:: Extracted material

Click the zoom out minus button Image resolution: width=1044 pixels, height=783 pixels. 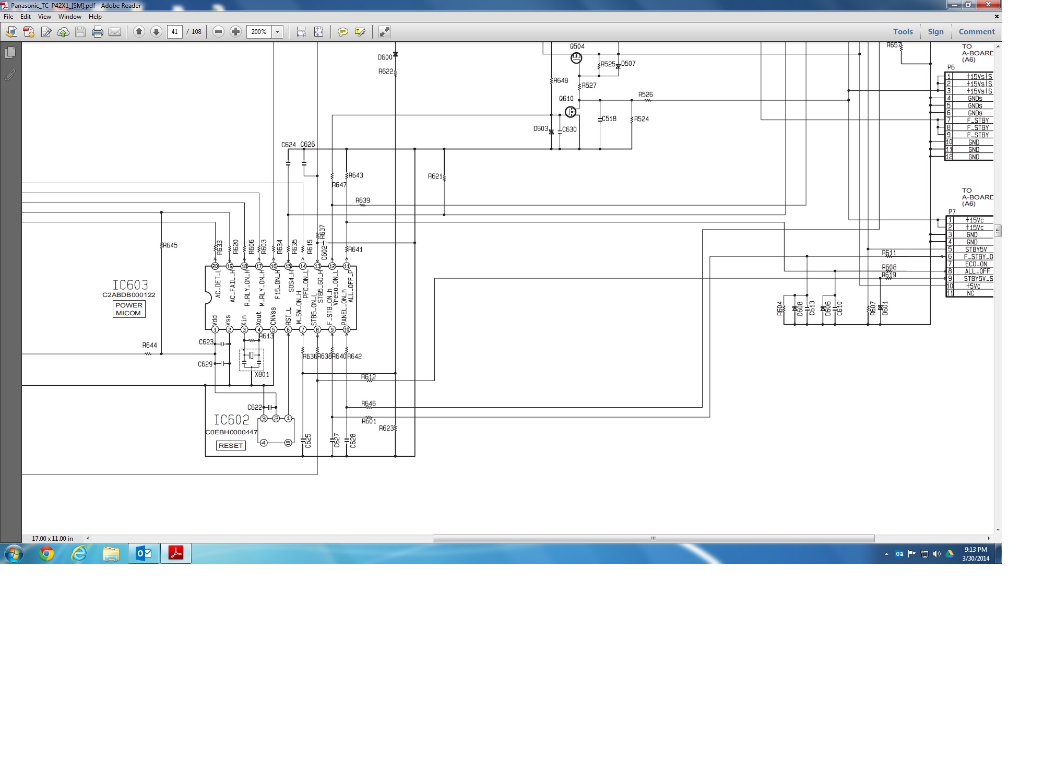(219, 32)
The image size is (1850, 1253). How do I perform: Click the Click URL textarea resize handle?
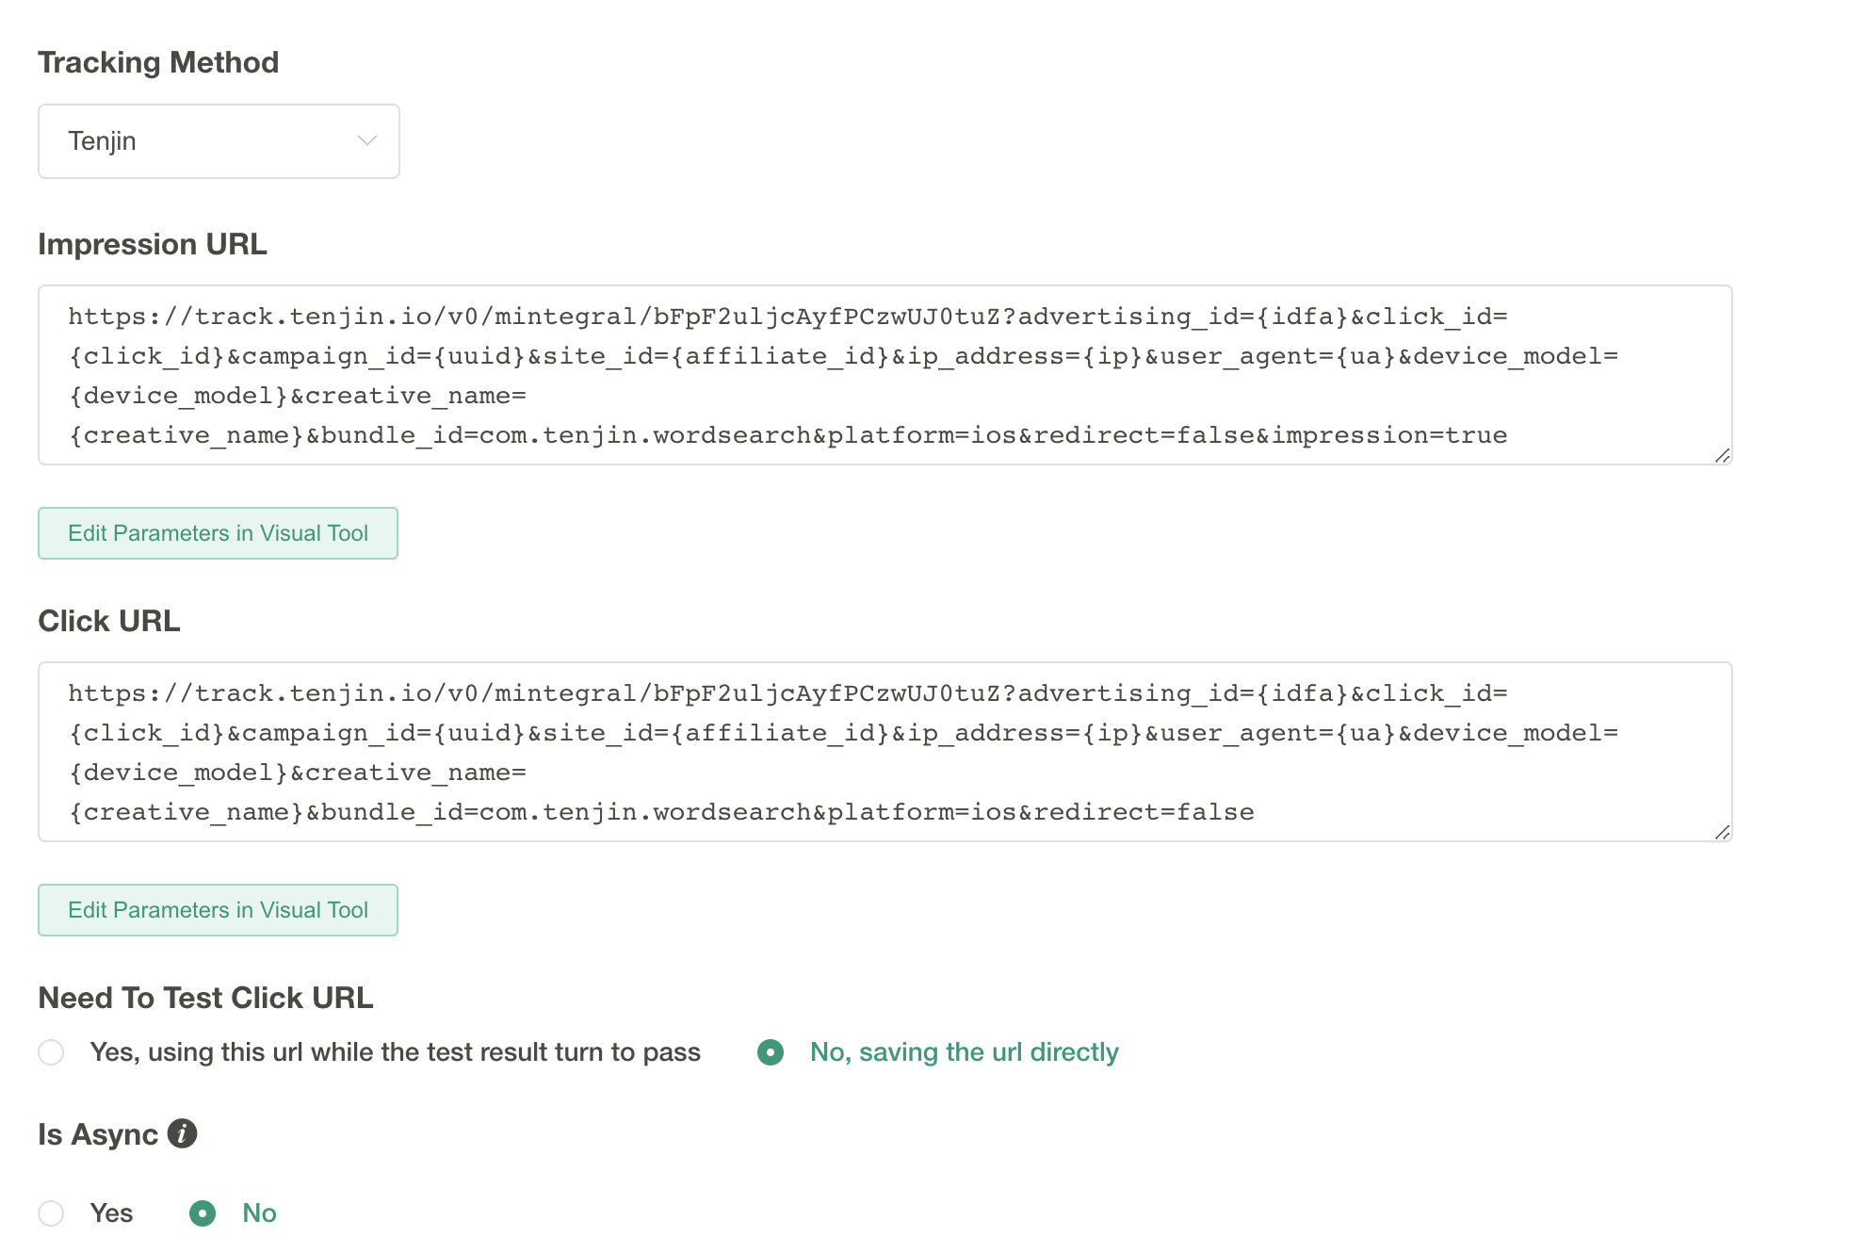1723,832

::::
:: Extracted material

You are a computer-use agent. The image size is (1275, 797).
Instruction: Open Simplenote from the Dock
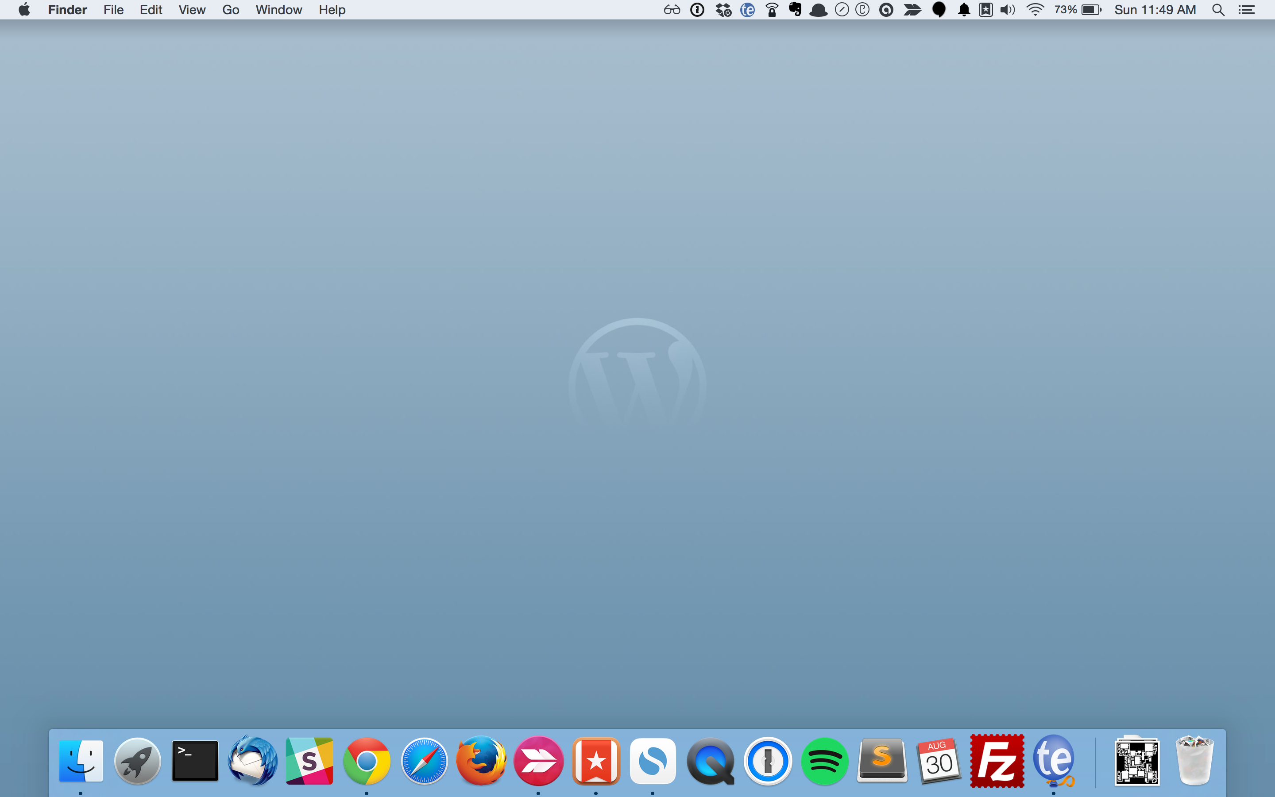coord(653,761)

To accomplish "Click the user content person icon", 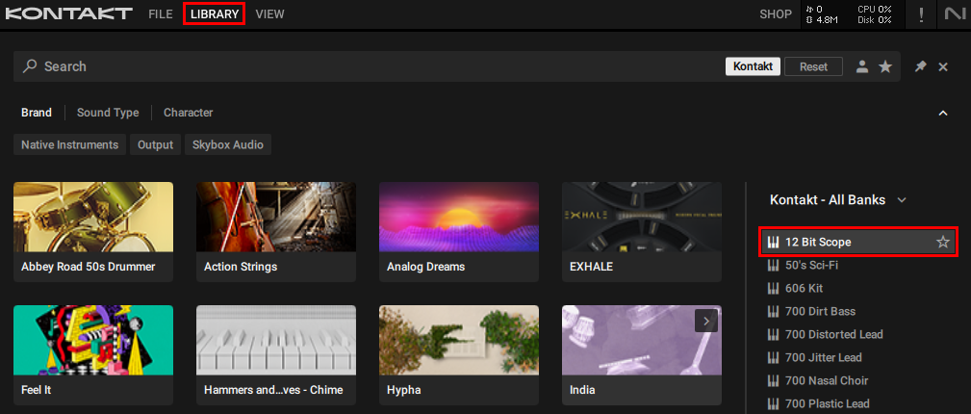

::::
:: Extracted material

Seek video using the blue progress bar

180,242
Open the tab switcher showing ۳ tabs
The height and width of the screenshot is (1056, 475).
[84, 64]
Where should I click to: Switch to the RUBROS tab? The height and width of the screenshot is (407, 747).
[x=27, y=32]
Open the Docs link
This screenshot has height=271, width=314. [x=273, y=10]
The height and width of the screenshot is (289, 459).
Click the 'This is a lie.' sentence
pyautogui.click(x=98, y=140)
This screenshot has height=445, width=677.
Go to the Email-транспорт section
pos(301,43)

::::

=== What this task involves ===
Recast the part that opens with the line containing "Open the Docs link" and closes with the line containing "pos(301,43)" as a Markdown table with the columns Row and Line. Number each line in order, and leave out any blank lines.

=== Output for this exercise ===
| Row | Line |
|---|---|
| 1 | Open the Docs link |
| 2 | This screenshot has height=271, width=314. [x=273, y=10] |
| 3 | The height and width of the screenshot is (289, 459). |
| 4 | Click the 'This is a lie.' sentence |
| 5 | pyautogui.click(x=98, y=140) |
| 6 | This screenshot has height=445, width=677. |
| 7 | Go to the Email-транспорт section |
| 8 | pos(301,43) |